_ASSIGNMENT_.
Send back the data below exactly. Drop every picture.

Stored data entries
##########

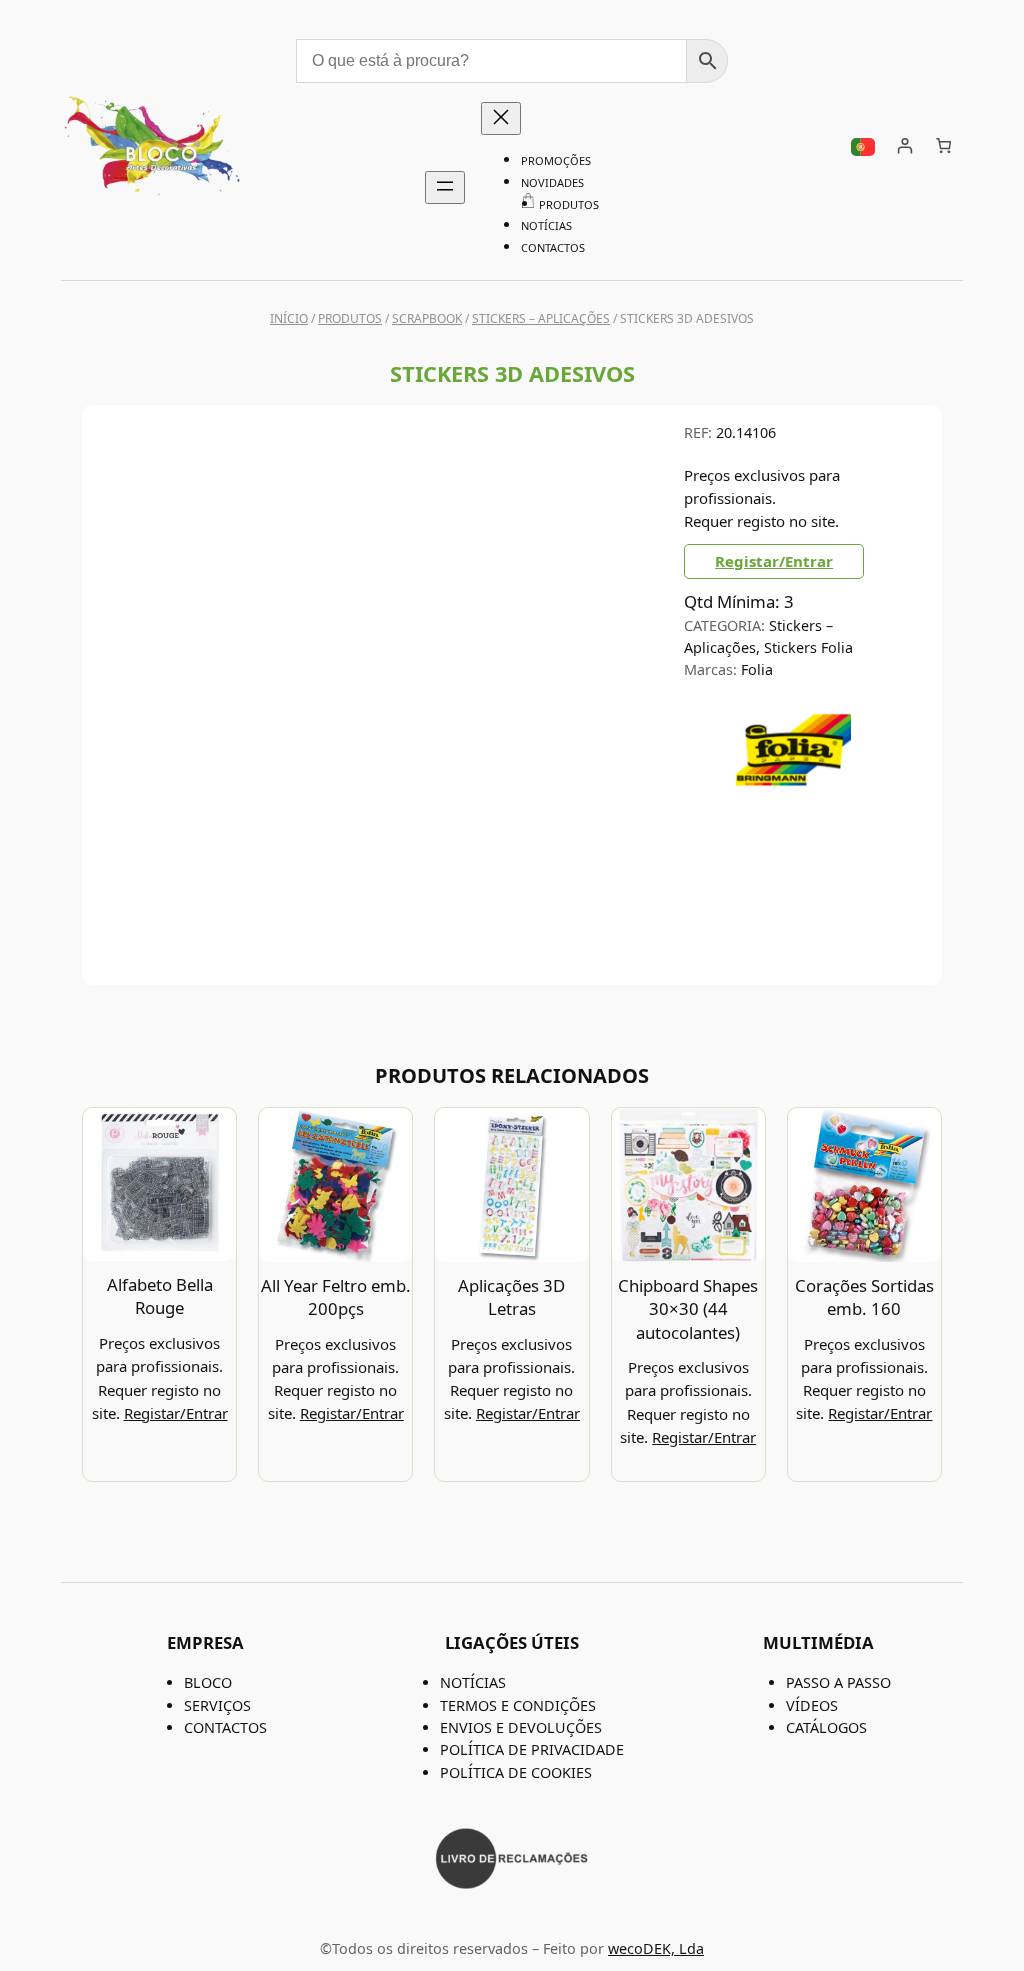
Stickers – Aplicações (541, 318)
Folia (757, 669)
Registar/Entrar (774, 561)
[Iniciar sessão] (904, 146)
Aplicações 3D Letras (511, 1297)
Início (289, 318)
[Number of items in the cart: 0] (943, 146)
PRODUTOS (350, 318)
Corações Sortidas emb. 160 (864, 1297)
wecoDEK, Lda (656, 1948)
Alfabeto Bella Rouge (160, 1296)
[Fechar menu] (501, 118)
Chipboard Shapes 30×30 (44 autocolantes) (688, 1309)
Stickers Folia (808, 647)
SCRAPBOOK (427, 318)
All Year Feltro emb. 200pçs (336, 1297)
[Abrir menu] (445, 187)
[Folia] (793, 800)
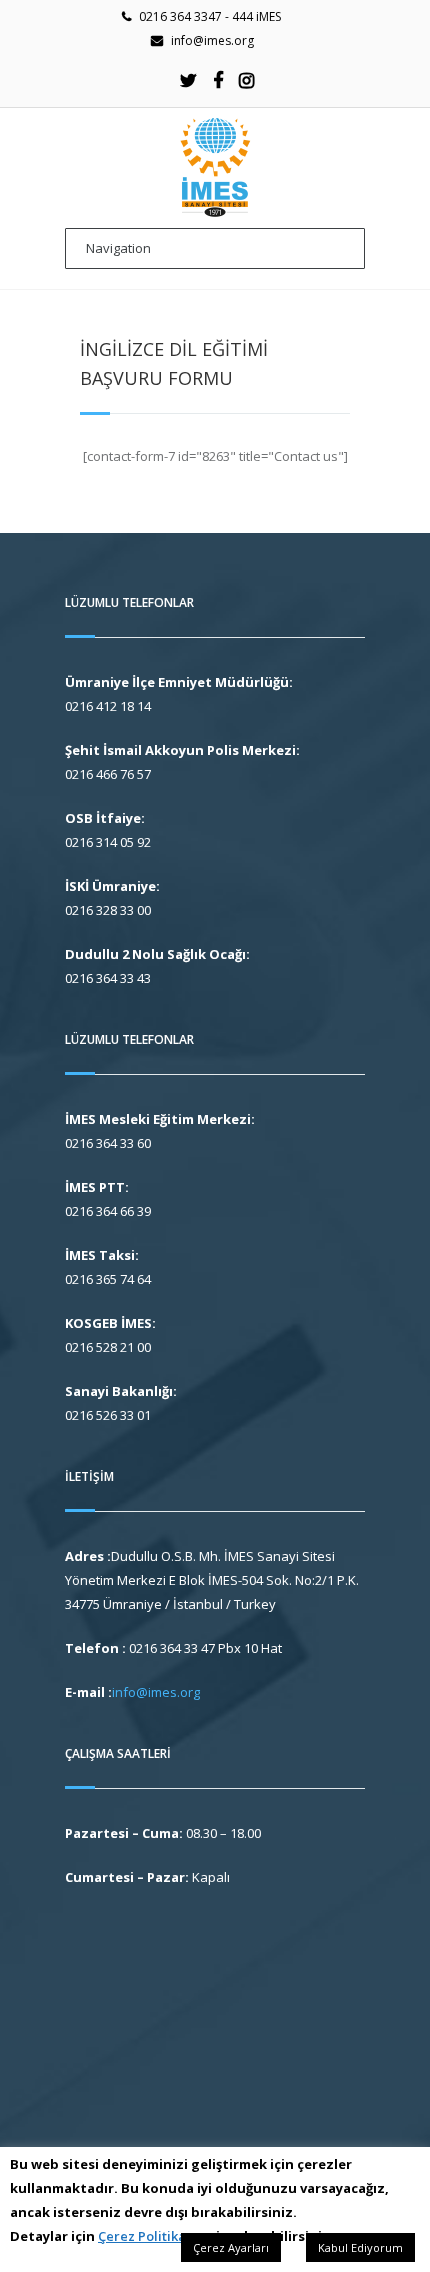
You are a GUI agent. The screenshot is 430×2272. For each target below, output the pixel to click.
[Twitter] (189, 80)
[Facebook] (218, 80)
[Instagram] (247, 80)
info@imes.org (212, 40)
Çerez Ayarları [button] (231, 2247)
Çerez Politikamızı (155, 2236)
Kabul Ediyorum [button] (360, 2247)
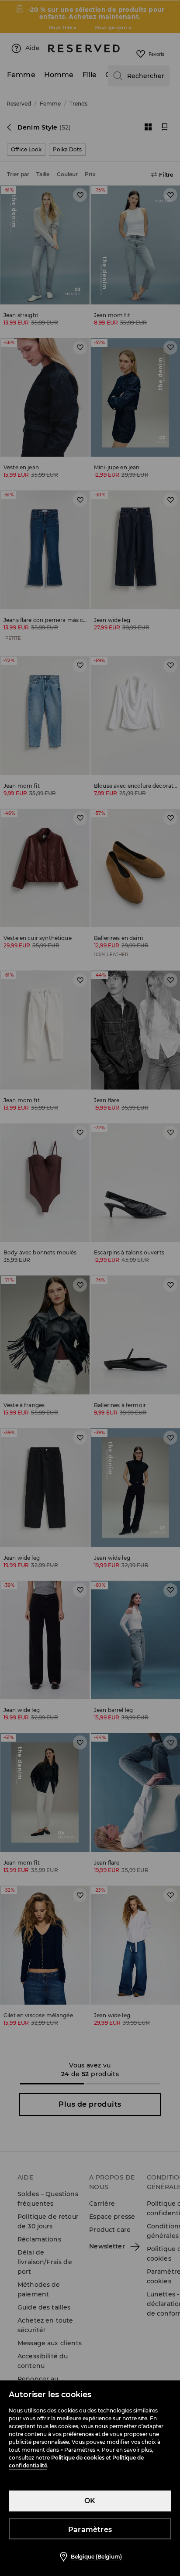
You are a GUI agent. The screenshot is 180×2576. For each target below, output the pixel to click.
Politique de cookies (77, 2457)
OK (89, 2501)
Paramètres (90, 2529)
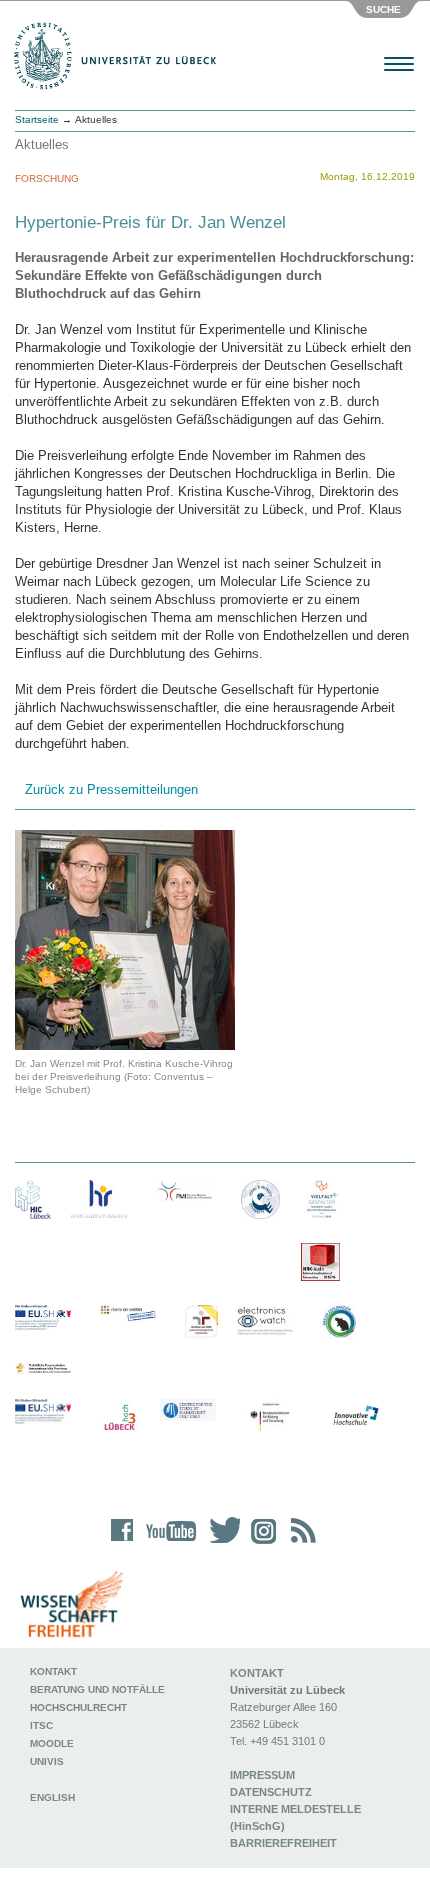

##########

_YOUR SOLUTION_.
Stickers – Aplicações (541, 318)
Folia (757, 669)
Registar/Entrar (774, 561)
[Iniciar sessão] (904, 146)
Aplicações 3D Letras (511, 1297)
Início (289, 318)
[Number of items in the cart: 0] (943, 146)
PRODUTOS (350, 318)
Corações Sortidas emb. 160 (864, 1297)
wecoDEK, Lda (656, 1948)
Alfabeto Bella Rouge (160, 1296)
[Fechar menu] (501, 118)
Chipboard Shapes 30×30 (44 autocolantes) (688, 1309)
Stickers Folia (808, 647)
SCRAPBOOK (427, 318)
All Year Feltro emb. 200pçs (336, 1297)
[Abrir menu] (445, 187)
[Folia] (793, 800)
You are a GUI agent. The screenshot is 430×2272. For each target below, output the pixel to click.
[Twitter] (189, 80)
[Facebook] (218, 80)
[Instagram] (247, 80)
info@imes.org (212, 40)
Çerez Ayarları [button] (231, 2247)
Çerez Politikamızı (155, 2236)
Kabul Ediyorum [button] (360, 2247)
You are a GUI agent. The screenshot is 180×2576. For each target below, output the pixel to click.
Politique de cookies (77, 2457)
OK (89, 2501)
Paramètres (90, 2529)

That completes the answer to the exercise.